Warum ich Hostels liebe – ein spontanes Shooting

Hey,

im heutigen Beitrag möchte ich euch von einem sehr spontanen Fotoshooting erzählen.
Ich war vor einiger Zeit in Madrid, weil ich einen Freund von mir besucht habe. Ich entschied mich dann wieder dazu (wie in Peru) in einem Hostel zu übernachten. Diese Art zu Reisen ist für mich eine der wertvollsten, weil man so ziemlich viele inspirierende Leute trifft.

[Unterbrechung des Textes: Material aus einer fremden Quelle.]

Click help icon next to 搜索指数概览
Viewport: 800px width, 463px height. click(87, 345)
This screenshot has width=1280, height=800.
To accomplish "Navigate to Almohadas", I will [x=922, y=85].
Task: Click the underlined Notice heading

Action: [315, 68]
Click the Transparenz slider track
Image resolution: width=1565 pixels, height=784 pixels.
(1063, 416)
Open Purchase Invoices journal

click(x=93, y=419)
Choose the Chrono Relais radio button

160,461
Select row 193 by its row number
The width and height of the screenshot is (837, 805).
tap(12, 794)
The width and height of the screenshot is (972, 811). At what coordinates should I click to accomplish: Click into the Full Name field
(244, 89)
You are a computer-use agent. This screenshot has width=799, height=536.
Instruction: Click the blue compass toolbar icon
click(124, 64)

Und von einer Begegnung, möchte ich euch heute erzählen 🙂

Wie es dazu kam:

An einem meiner letzten Tage in Madrid, als ich im Innenhof vom Mad4you Hostel (sehr geiles Hostel, wenn ihr mich fragt;)) saß, kam ich ins Gespräch mit einem jungen Mann. Wie das so ist, quatschten wir ein bisschen und tauschten uns über dies und jenes aus. Wir kamen dann darauf was der jeweils andere macht und es stellte sich heraus, dass mein Gegenüber ein Schauspieler ist. Zu dem Zeitpunkt musste er sich auf eine Audition vorbereiten. Natürlich erzählte ich ihm auch, was ich normalerweise hier in Deutschland mache und dann sagte er kurzerhand: „Weißt du was, wenn du jetzt noch länger hier sein würdest, könnten wir ein kleines Shooting machen…“ Leichte Trauer machte sich schon in mir breit, bis ich auf die Uhr schaute.
“Es ist erst 15.00 Uhr, wir könnten jetzt was Kleines starten, wenn du willst? Ich habe noch eine Stunde Zeit, bis ich mich auf den Weg zum Flughafen machen muss.“

Das Shooting

Wir beide haben uns direkt nach dem Gespräch daran gemacht uns fertig zu machen. Wie das als Backpacker nämlich so ist hat man nicht unbedingt immer die saubersten Sachen an 😀
Ich habe meine Kamera startklar gemacht und mir schon mal überlegt wo man in der Nähe des Hostels gut shooten könnte.
Demnach sind wir dann ein paar Meter um die Ecke gegangen und haben uns eine „saubere“ Wand ausgesucht, die unten aus Stein, ab Kopfhöhe aber gelb angestrichen war.

Unsere nächste Location war dann ein kleines Café, in dem überraschenderweise ein Freund von uns saß. Ich frage ihn, ob sich Noel dazusetzten könnte und ich einfach ein bisschen fotografieren kann, während sich die beiden unterhalten. Es war natürlich alles kein Problem und wir sind mit super Bildern wieder gegangen.

Ein Stückchen weiter war dann ein Restaurant, dass eine wunderschöne offene Front hatte, die sich auch super als Hintergrund eignete, dort habe ich dann ein paar Portraits gemacht, die auf Oberschenkelhöhe aufhören (‚Amerikanische Portraits‘). Hier war die Herausforderung, den Hintergrund in den Bildern zu nutzen obwohl er viel zu dunkel war. Da mir das leider nicht so gelungen ist, wie ich mir das vorgestellt habe, kam nur ein Bild in die finale Auswahl.

Und die letzte Location war dann das Hostel, in dem meiner Meinung nach die coolsten Shots entstanden sind. Hier haben wir viel mit Posen und Emotionen gespielt.

Review:

Im Nachhinein muss ich schon sagen, dass es fast das coolste Shooting war, dass ich bis jetzt hatte. Einfach aus dem Grund, dass es so spontan war. Selbst während meinem „Urlaub“ in Madrid hätte ich nicht daran gedacht, dass so etwas passiert. Außerdem hat mich diese Spontanität dazu gezwungen erst richtig „kreativ“ zu werden und auf meine Umgebung zu hören. Anders hätte ich keine gute Location gefunden. Es war sehr erfrischend „unvorbereitet“ in ein Shooting zu gehen. Nur so habe ich gelernt wirklich etwas aus etwas unscheinbarem zu kreieren.


Ich hoffe sehr ihr konntet einen kleinen Einblick gewinnen und seid gespannt auf das was noch kommt!